= DOCUMENT TEXT =

The mental health of Farsi-Dari speaking asylum-seeking children and parents facing insecure residency in Australia

Elsevier, The Lancet Regional Health - Western Pacific, Volume 27, October 2022
Rostami R., Wells R., Solaimani J., Berle D., Hadzi-Pavlovic D., Silove D. et al.

Background: This research examined the mental health of a cohort of asylum-seeking children, adolescents and their primary caregiver affected by insecure residency while living in the community, compared to refugees and immigrants. Methods: The project investigated the prevalence of psychosocial problems among Iranian and Afghani asylum seeker, refugee and immigrant children and adolescents, and their caregivers who arrived in Australia from 2010. In total, n=196 children and adolescents aged 5–18 years, and their primary caregiver were asked about family visa status, country of origin, level of education, parent symptoms of posttraumatic stress disorder (Harvard Trauma Questionnaire) and child wellbeing (Strengths and Difficulties Questionnaire). An additional n=362 Farsi and Dari speaking children, recruited through the Building a New Life in Australia (BNLA) study, a national comparison sample of families with permanent refugee visas, were included. Findings: Asylum seeker children and adolescents displayed significantly more psychosocial problems compared to those with full refugee protection and immigrant background within the current sample and when benchmarked against a national sample of Farsi-Dari speaking refugee children. Higher parental posttraumatic stress disorder symptoms was associated with poorer child and adolescent psychosocial functioning. This effect was more marked in families with insecure residency. Interpretation: Insecure visa status is associated with higher rates of children's mental health problems and a stronger association with parental PTSD symptoms compared to children with secure residency. This raises important questions about Australia's restrictive immigration policies. Funding: This project was supported by an Australian Rotary Health Research Fund / Mental Health of Young Australians Research Grant and by the Australian Research Council (DP160104378).

= EXERCISES =
1. From the abstract, list every item that the children, adolescents and primary caregivers were asked about.
2. Please summarize the abstract in two sentences.

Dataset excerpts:
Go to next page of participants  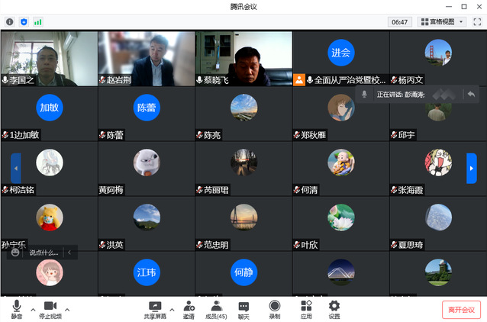point(472,168)
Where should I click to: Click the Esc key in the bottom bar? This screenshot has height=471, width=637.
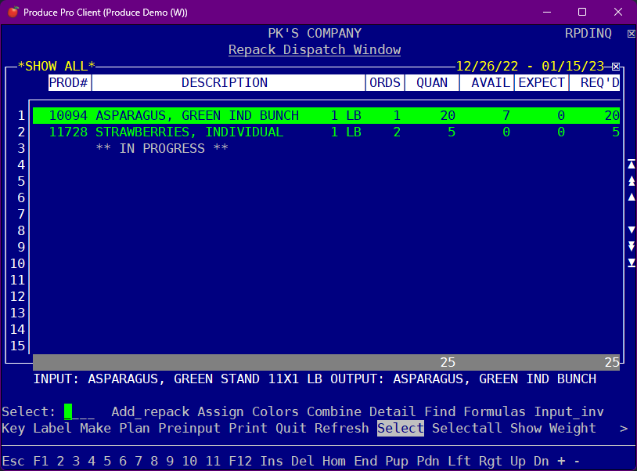[x=13, y=461]
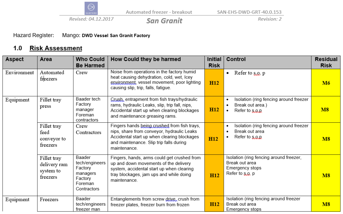Select the Initial Risk column header

pos(214,62)
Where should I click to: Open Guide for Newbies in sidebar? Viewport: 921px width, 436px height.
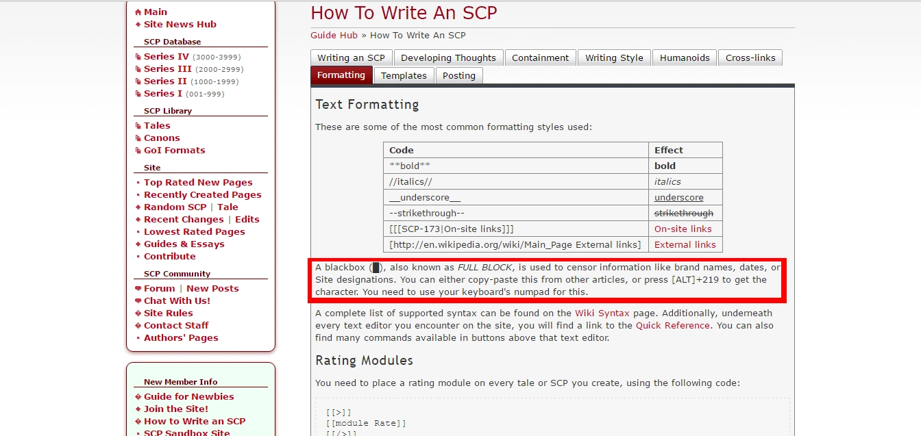(x=188, y=397)
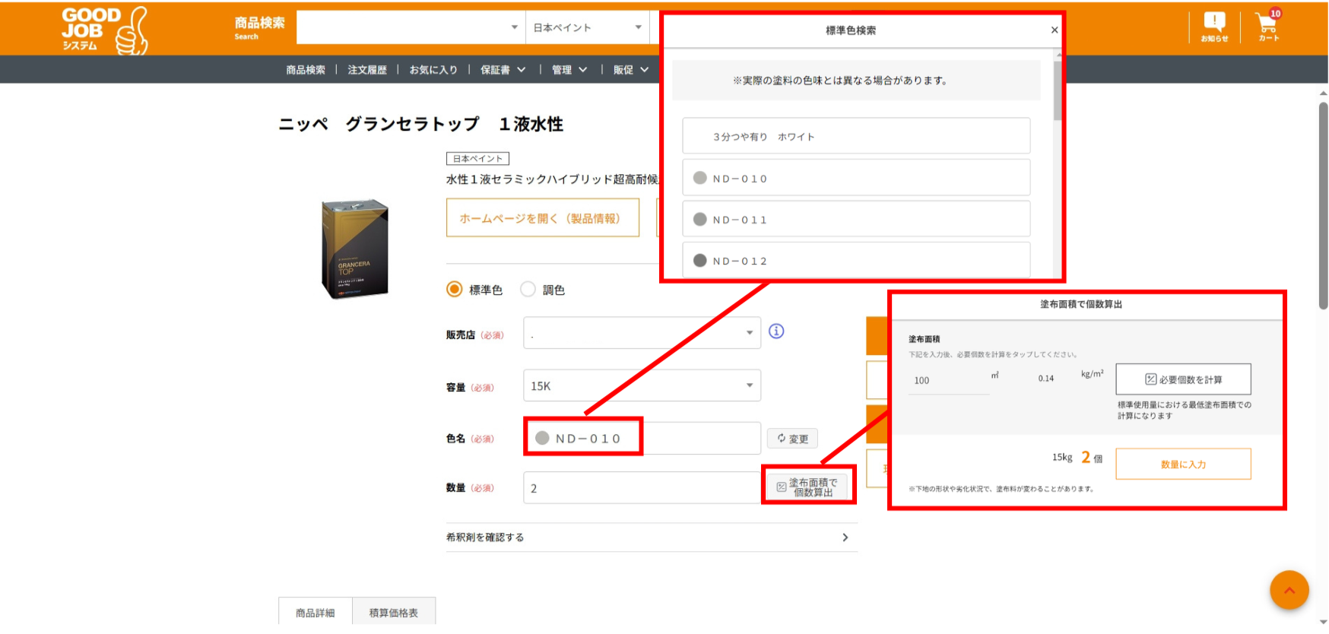The height and width of the screenshot is (634, 1329).
Task: Choose ND-012 color swatch in list
Action: (x=856, y=261)
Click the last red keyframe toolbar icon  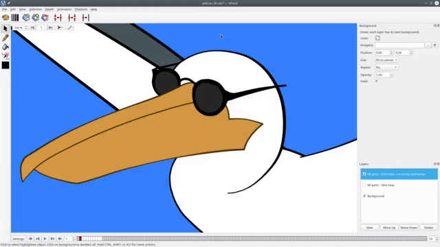pos(85,18)
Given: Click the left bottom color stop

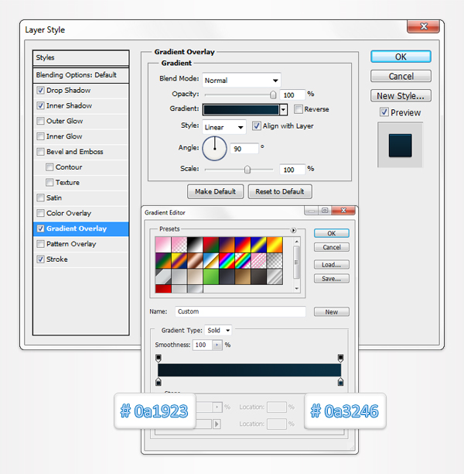Looking at the screenshot, I should point(159,383).
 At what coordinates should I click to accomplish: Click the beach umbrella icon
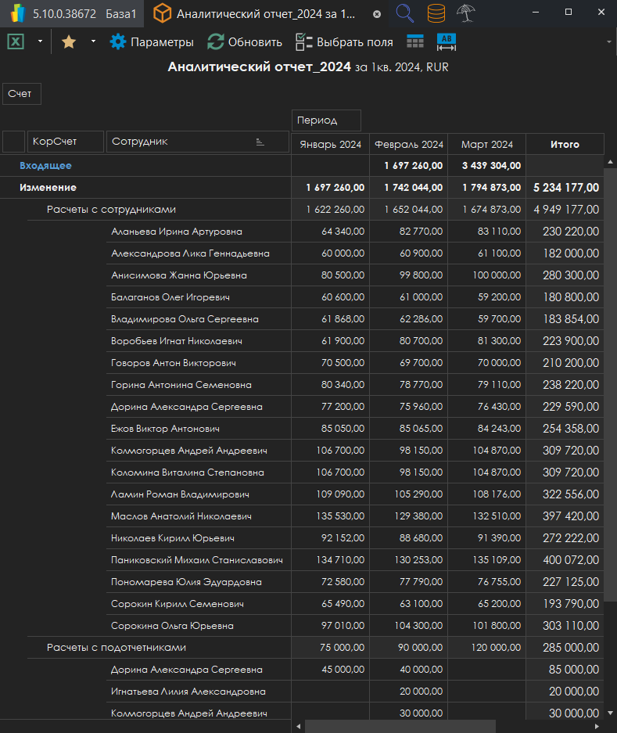467,13
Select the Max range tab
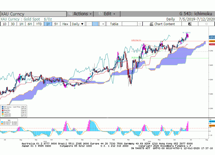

= TASK RESULTS =
1.
- Family visa status
- Country of origin
- Level of education
- Parent symptoms of posttraumatic stress disorder (Harvard Trauma Questionnaire)
- Child wellbeing (Strengths and Difficulties Questionnaire)

2. The study compared the mental health of Farsi-Dari speaking asylum-seeking children, adolescents and their primary caregivers living with insecure residency in Australia with that of refugees and immigrants. Asylum seeker children and adolescents showed significantly more psychosocial problems, and higher parental PTSD symptoms were linked to poorer child functioning, an effect that was stronger in families with insecure residency.